(Saved entries)
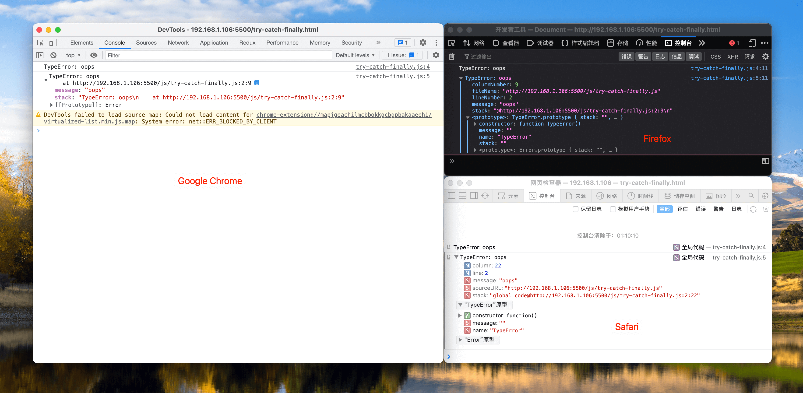Expand the [[Prototype]]: Error entry
803x393 pixels.
point(52,105)
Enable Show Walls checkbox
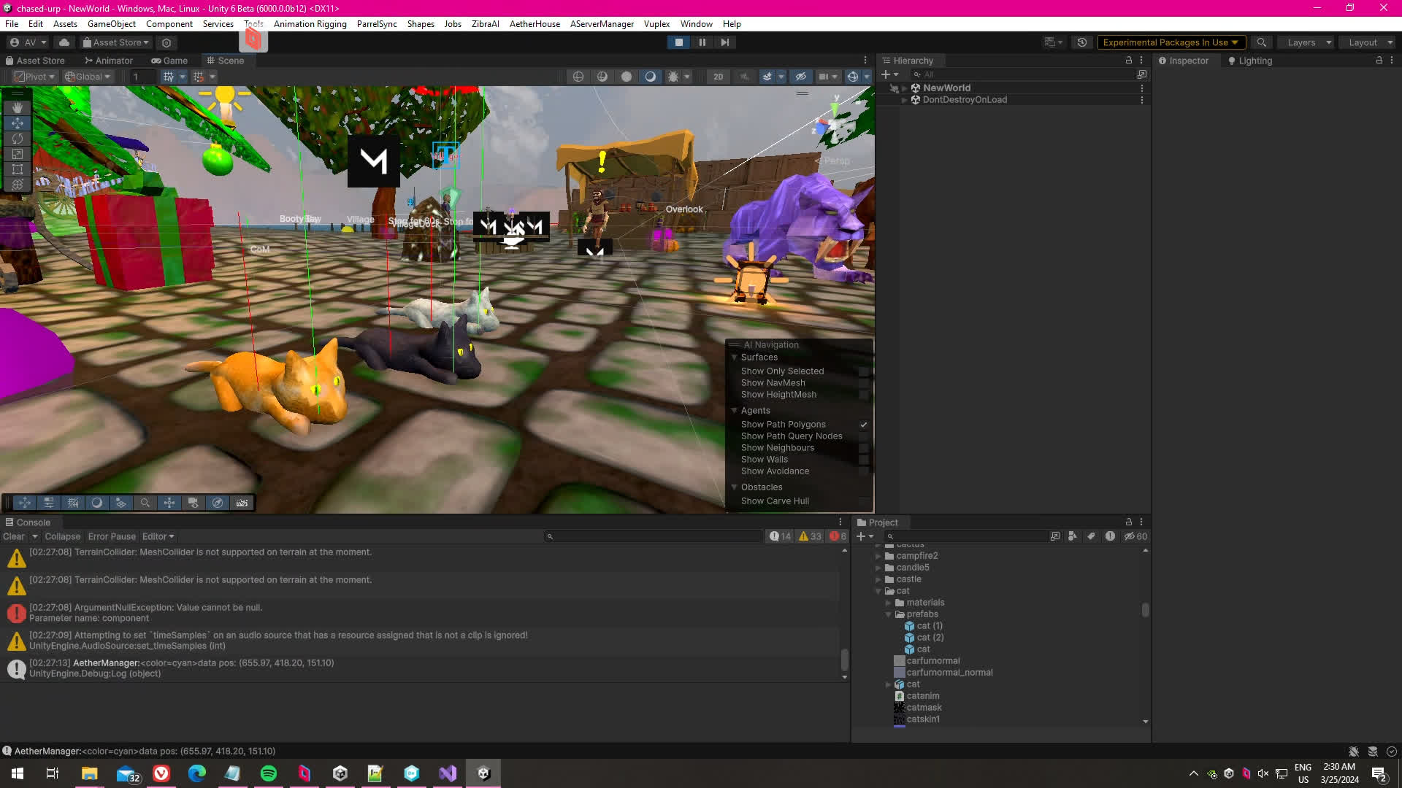1402x788 pixels. [863, 460]
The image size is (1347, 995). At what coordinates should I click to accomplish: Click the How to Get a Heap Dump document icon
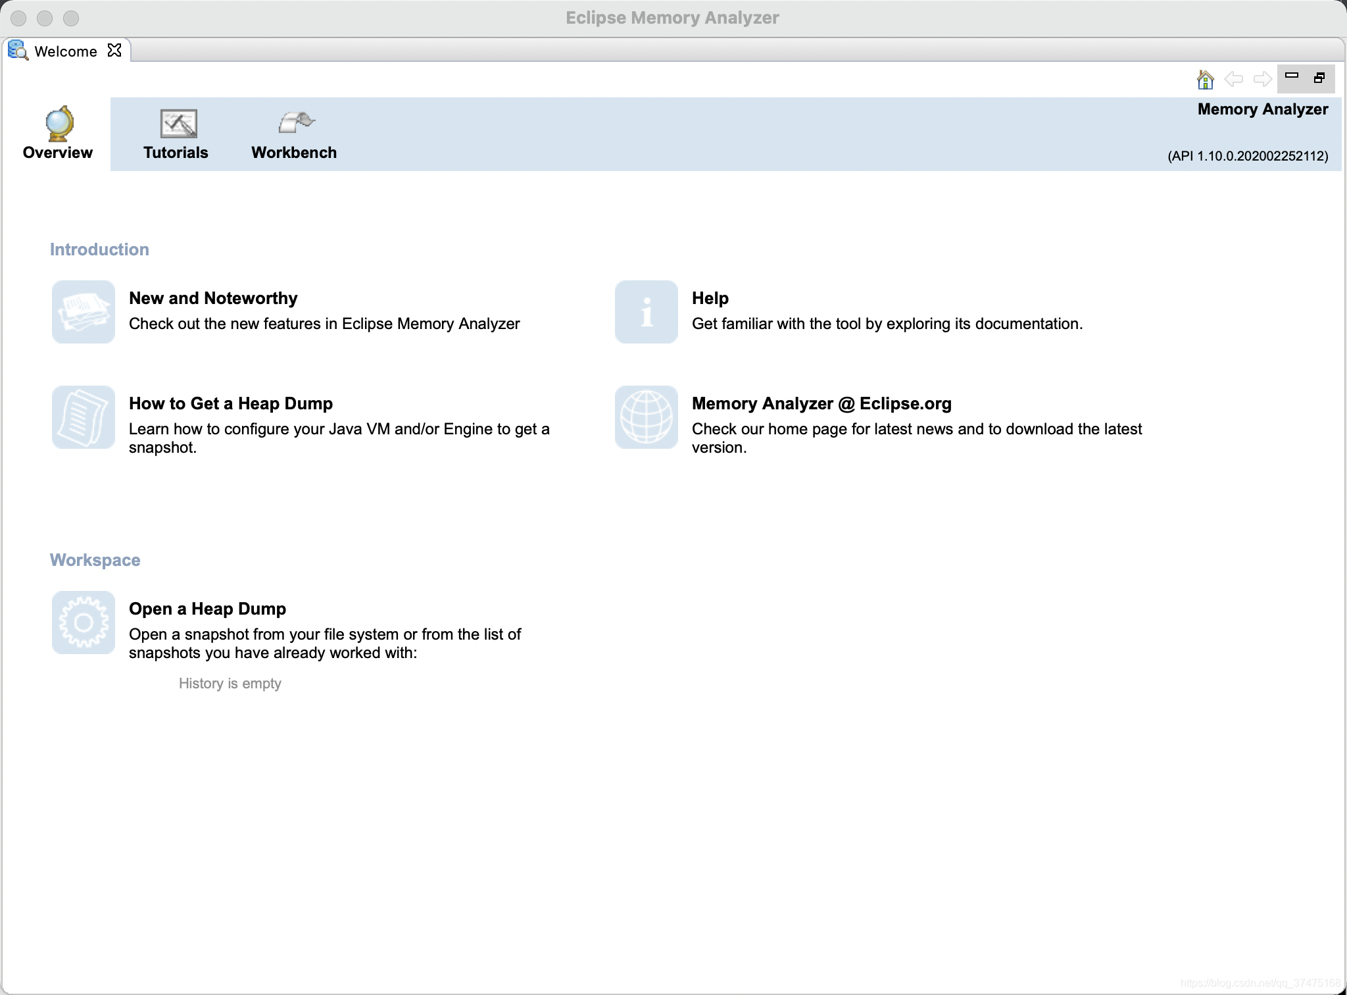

◆ WHAT TO DO
From the line containing "Enable Show Walls checkbox" down to the last line of the entries above, copy each line exactly and nothing more. Leave pictures out.

◆ RESULT OF THIS EXERCISE
Enable Show Walls checkbox
1402x788 pixels. [863, 460]
The image size is (1347, 995). At what coordinates should I click to accomplish: Click the How to Get a Heap Dump document icon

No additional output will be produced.